Let $C$ be a circle whose center belongs to first quadrant. Circle $C$ is tangent to lines $y + 3 = 0$ and $4y - 3x - 12 = 0$. Given information what is the equation for circle $C$.

My Attempt:

I found that center coordinates $O(x_1 , y_1)$ has relation $3y_1 = x_1 - 1$ and $r=| y_1 + 3| = ( |4y_1 - 3x_1 -12| ) /5$

Answer 1

There are infinitely many circles can be drawn touching these two lines.

The characteristics of these circle are having their centers lying on the angle bisector between these two lines.

The equation of that angle bisector can by found either by formula; or

the following hard way:-

-(1) find the point of intersection of these two lines;

-(2) find the angle between these two lines;

-(3) use half the angle found in (2) to get the slope;

-(4) use point-slope form to build the equation of that angle bisector.

That angle bisector happens to be -x +3y = -1.

Next, we have to find where the line will cut the x-axis. [Answer (1, 0)].
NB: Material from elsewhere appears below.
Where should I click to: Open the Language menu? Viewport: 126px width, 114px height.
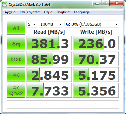82,12
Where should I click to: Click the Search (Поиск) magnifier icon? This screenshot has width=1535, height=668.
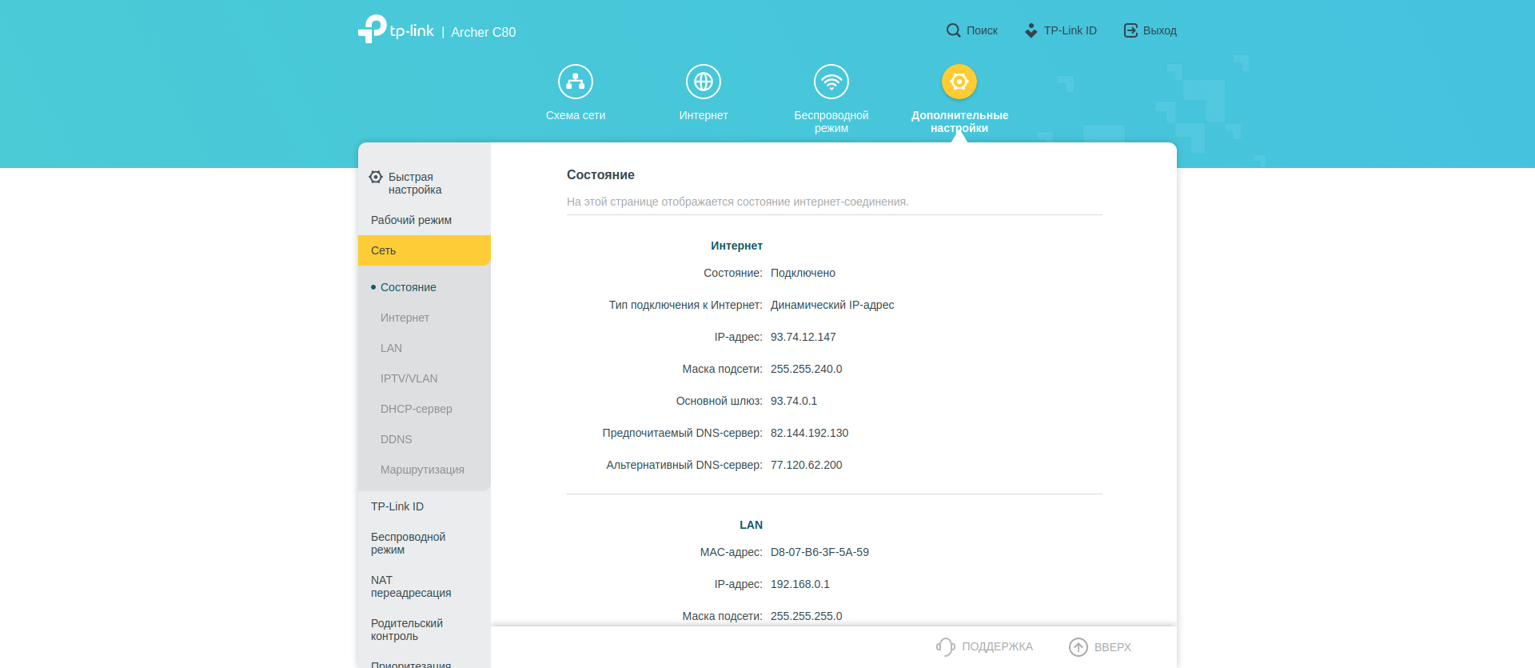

Conclusion: There are infinitely many circles can be drawn touching these two lines. The centers of these circles ly on the line ... and the smallest one is centered at .... with radius = ...

Answer 2

You can assume the equation of a circle $$ (x-x_0)^2 + (y-y_0)^2 = r^2 $$ and try to determine the three unknowns $(x_0, y_0)$ and $r$ from the other information.